So I'm playing around with various ways to change this up. First, I'm thinking of other ways to get the various multiballs, such as using your poker winnings to 'buy' them. That way as long as you win your hand, you're still making progress towards features, and if you can pull off a good hand, you get rewarded with an instant multiball. Still some stuff to work out here though. I don't want to end up with big menus for purchasing things or anything, I'd like most of the choices to be made during gameplay.

Alternately, maybe I keep a separate progress tracker for each mode. Getting a 3 card straight would give you some progress, a 4 card would give you more, etc. Or I can combine this with the 'purchasing' mechanic, lowering the price of the multiball based on previous progress.

Another option would be to have some other multiball awarded for more standard things. I could place some shots around to spell 'LOCK' and light locks for a separate multiball, to at least balance out the game more from relying on the hard to access hand multiballs. I'm there's many ways to set this up, but I'm hesitant to add something which could pull the focus away from playing the poker hands.

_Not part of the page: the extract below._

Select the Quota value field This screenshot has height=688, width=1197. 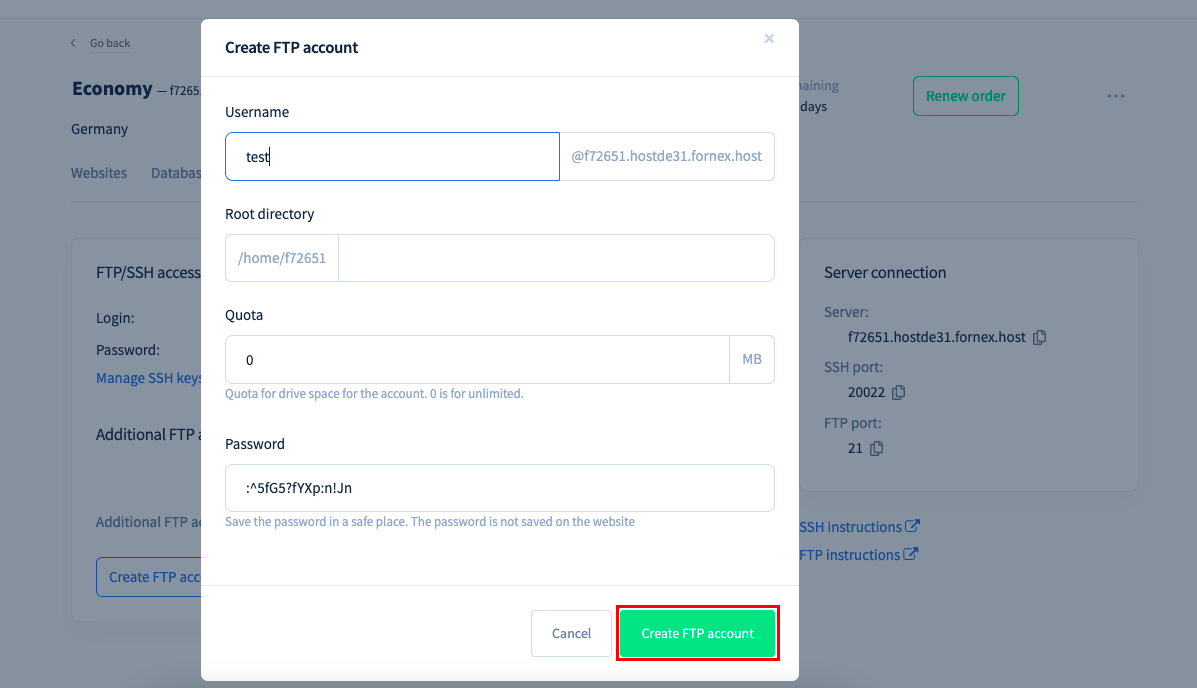(477, 360)
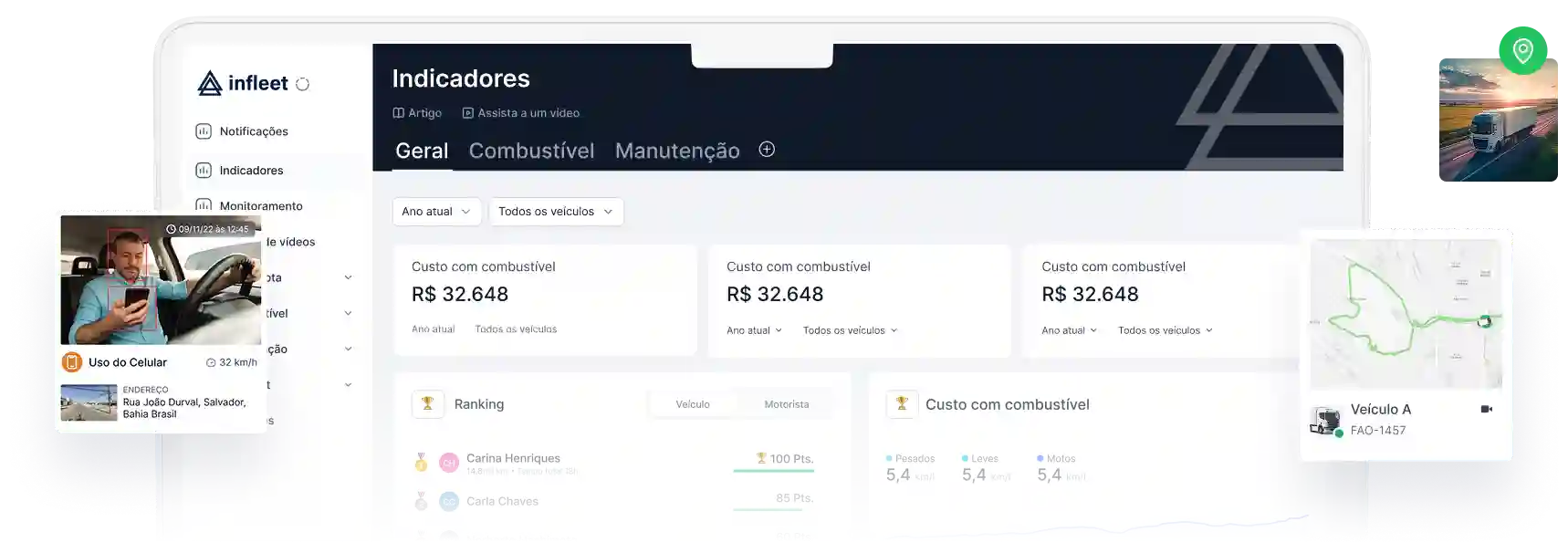Expand Todos os veículos in third cost card
The height and width of the screenshot is (553, 1568).
click(1165, 330)

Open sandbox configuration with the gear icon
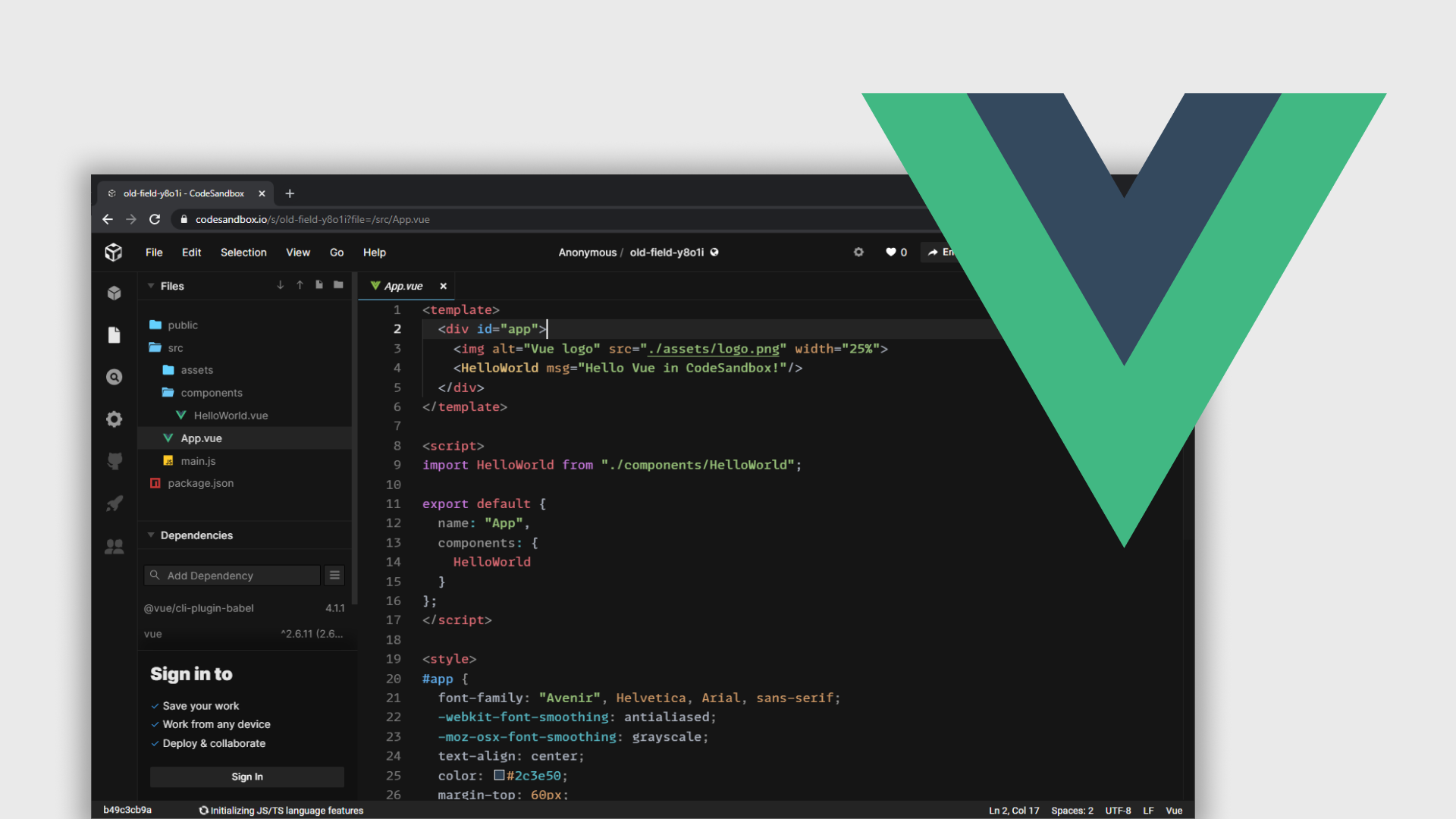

I'm also playtesting the ability to undo cards. Right now I have the magna save and outlane vuk tied into the same 4-light meter, so I also added the ability to undo your last dealt card at a cost of two magna-save pulses. currently this is triggered by the start button, but eventually I figure it'd either end up as the action button (if I can manage to mod one into this williams cab), or as a cheat button below the shooter (callback to Jackbot).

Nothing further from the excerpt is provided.